I WANT THE CORONAVIRUS ADDITIONAL THOUGHTS
Wendy here! This blog post was sent days ago and I missed posting it so some of the numbers may have changed from last week. Sending lots of love and wellness to all of you!
The Musings of the Lunatic Farmer do not necessarily reflect the views and policies of Polyface Farm; they are meant to stimulate unorthodox thinking especially in the arena of preserving liberty.
I deeply appreciate the backlash over my posting about wanting the coronavirus so I could go ahead and get immune to it. That's certainly the most aggressive pushback I've received on any posting to date and I take it humbly, as one who doesn't have all the answers and certainly doesn't know everything.
What I was trying to say is what a military colonel just verified on the phone with me this morning--he's a strategist. The problem is that we're not differentiating vulnerable and non-vulnerable populations. Whenever you have a problem, you itemize risk and categorize various levels of risk.
Do I want my mother who's 96 to get it? Of course not, and if felt sick, I certainly wouldn't go over and visit her. For the record, she's going about her routine like normal with no fear because "I'm ready to go," she says. So if I'm foolish, at least I can blame Mom. Going to nursing homes? Of course that's high risk and needs precautions. The reason Italy and Spain are suffering inordinately is because they have a huge smoking population, and Italy especially has an old aged demographic. We know that anything that reduces lung health makes a person susceptible to the coronavirus; even to the point of death.

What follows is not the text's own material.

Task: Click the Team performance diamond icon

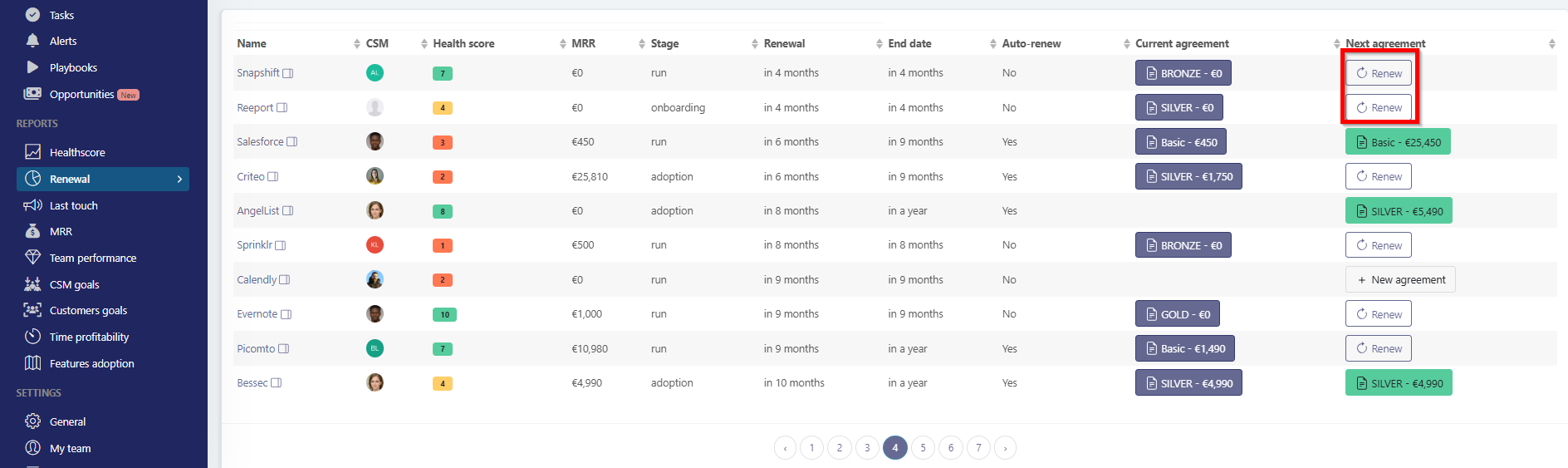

Those of you who thought the post was simply being flippant about it misread it: I'm asking for scientific response and to dispense with blanket hysteria. To shut down the country and put healthy, low-risk people and situations in the same category as high risk is simply an incorrect response.
In Virginia, the government has declared grocery stores essential but farmers' markets non-essential. Does anyone think shopping at Wal-Mart is less risky than shopping at an open air farmers' market? Daring to question official edicts seems to be off limits. As Peter Bane, guru of permaculture says, in times of epochal change, the most important asset in society as to preserve the ability to think and do things differently. That's where innovation occurs.
Furthermore, the experts who consistently and routinely liken this to the Spanish flu of 1918 and other flu-type viruses should realize that the best defense is a good immune system. I have lots of friends who religiously take the flu shot and get the flu every year; others never take one and never get it. If you're waiting for a coronavirus vaccine that's as efficacious as the flu shot, you might be putting your faith in the wrong place.
And yet people bow and fawn in front of these experts as if their edicts are gospel. Remember, the experts told us the earth was flat, that women didn't want to vote, that airplanes would never be valuable to the military, that alcohol should be prohibited, that hydrogenated vegetable oil is better than butter, and that crackers and cake were the foundation of good nutrition (the USDA Food Pyramid). The whole point of the iconic anthropological book GUNS, GERMS, AND STEEL is that proximity to livestock and generational immune exercise reduced vulnerability in a given culture. This is not pinning hopes on some vaccine; it's foundational societal strength, and I want to be part of a robust health society.
If we don't categorize risk factors in response, and if we don't invest in immunological function, we simply delay our collective ability to withstand the virus and get over it. More and more people are beginning to wonder if the cure is becoming worse than the disease. Do I want anyone to die? Of course not. I don't even want anyone to go to the hospital. But every policy has tradeoffs. Setting speed limits, making Coca-Cola, Little Debbie's sugar, bungee jumping--we personally and corporately measure risks every day.
While Virginia has 200 confirmed positives and 3 deaths, in that amount of time far more people have died on our highways, been abused by a spouse, or suffered from superbugs created by factory farm sub-therapeutic antibiotics. How about we have a national campaign to boost immune systems? Perhaps if we put as much attention on that as developing a vaccine and sending our jobless rate to 30 percent we'd actually get where we need to go.
The single biggest suppressant of the immune system is loneliness. Who knows how many people will get the coronavirus in a weakened state because they're alone? Has anyone measured that? Interestingly, in 1918 the only urban city in America that kept its bars open was Milwaukee. Guess which city had the lowest infection rate from this deadly flu? Milwaukee. Was it drinking, enjoying some time with friends, or a fluke? Who knows? Wouldn't it be interesting to know? I fear that in the hysteria of the moment anyone who dares to question is automatically branded an uncharitable ignoramous (like I've been).
Folks, it's a great big complex life web out here and we're going at this thing from an extremely narrow, reductionist, Western paradigm without a healthy dose of holistic, Eastern, connectedness thinking. And if we can't respect a contrarian view (known as the lunatic fringe in business parlance) than how will we ever learn anything? We eat at the orthodox table plenty. And please, please, please, let's all keep our sense of humor; laughter is the best medicine. Perhaps we should declare a national day of laughter and all the news media should take the day off and have comedy acts all day. I'll be we'd all feel better tomorrow.
How are you boosting your immune system?